In one respect, however, no tangible results have yet been achieved. To date, the German authorities have yet to announce any cases of those who served in the mobile killing squads, which is the reason that I decided to provide the information in the centre's archives on Einsatzgruppen members to the German prosecutors.
It turns out that we possessed the names of close to half of the men and women who served in the Einsatzgruppen (1,293 of approximately 2,950), and in most of the cases (1,069) the data included their date of birth.
The information enabled us to find the individuals most likely to be alive, in this case those 80 persons born in 1920 or later, the youngest of whom were born in 1924.
Due to the stringency of German laws on personal data, we were unable to determine which of the people are alive and their current whereabouts, but this is information which is readily accessible to German officials.
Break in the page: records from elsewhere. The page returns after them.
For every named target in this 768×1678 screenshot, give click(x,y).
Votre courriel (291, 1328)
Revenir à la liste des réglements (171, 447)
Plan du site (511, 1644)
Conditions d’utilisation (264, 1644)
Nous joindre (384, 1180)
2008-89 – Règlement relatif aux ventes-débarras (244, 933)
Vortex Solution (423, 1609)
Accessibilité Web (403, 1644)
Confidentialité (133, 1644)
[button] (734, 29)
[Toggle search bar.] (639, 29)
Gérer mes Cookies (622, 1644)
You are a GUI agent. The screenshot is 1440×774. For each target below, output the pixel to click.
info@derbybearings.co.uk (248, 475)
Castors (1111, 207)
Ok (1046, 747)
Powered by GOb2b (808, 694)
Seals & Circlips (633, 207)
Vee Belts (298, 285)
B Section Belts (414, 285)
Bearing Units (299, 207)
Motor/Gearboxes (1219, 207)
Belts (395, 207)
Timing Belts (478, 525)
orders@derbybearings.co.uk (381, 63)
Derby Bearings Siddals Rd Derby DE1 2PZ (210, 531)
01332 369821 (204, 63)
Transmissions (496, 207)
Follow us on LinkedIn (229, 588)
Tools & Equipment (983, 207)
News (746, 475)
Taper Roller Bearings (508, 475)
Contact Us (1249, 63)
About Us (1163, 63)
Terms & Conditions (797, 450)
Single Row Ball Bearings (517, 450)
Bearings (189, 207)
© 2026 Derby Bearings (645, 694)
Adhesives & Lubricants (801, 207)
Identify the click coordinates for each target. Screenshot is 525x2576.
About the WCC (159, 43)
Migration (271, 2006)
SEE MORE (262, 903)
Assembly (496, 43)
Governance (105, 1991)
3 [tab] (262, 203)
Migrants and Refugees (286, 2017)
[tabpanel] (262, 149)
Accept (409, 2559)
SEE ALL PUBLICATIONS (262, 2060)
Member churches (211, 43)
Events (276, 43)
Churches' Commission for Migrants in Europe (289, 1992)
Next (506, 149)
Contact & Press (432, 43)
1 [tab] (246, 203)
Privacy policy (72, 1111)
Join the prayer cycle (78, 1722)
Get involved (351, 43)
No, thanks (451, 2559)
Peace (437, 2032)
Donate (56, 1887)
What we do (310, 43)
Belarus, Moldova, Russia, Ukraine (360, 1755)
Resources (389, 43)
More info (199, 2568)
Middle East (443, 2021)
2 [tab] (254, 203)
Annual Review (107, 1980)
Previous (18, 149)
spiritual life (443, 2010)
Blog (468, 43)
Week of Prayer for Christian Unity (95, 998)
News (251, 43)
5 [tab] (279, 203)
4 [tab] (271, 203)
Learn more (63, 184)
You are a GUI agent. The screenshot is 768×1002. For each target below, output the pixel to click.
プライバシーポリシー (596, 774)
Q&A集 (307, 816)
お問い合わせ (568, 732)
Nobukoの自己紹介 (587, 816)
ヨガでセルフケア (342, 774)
In this context, it is extremely important to note the critical role played by the mobile killing units in the implementation of the Final Solution. The units in question (Einsatzgruppen A, B, C, and D) were the ones who began the systematic annihilation of European Jewry following the Nazi invasion of the Soviet Union on June 22, 1941, as they followed the Wehrmacht into eastern Poland, Lithuania, Latvia, Estonia, Ukraine and Belarus.
In the course of the years 1941-1943, they murdered well over a million Jews and numerous other innocent civilans categorised as "enemies of the Reich."
For a variety of reasons, this aspect of the Holocaust is far less known than the atrocities which took place in the death camps, and in the concentration camps in Germany, which were liberated by the Western Allies. Future trials of these perpetrators will have an important educational dimension.
Also of importance, will be the fact that these trials will expose the role played in these murders by local, East European collaborators. In countries like the Baltics and the Ukraine, there are currently systematic efforts currently being made to falsify the historical record to hide or severely minimise the role of local killers.
At this point, Germany is doing more than any other country to bring Nazi war criminals to justice. Let us hope that the final effort will be successful and that a maximum number of perpetrators will be held accountable for their crimes.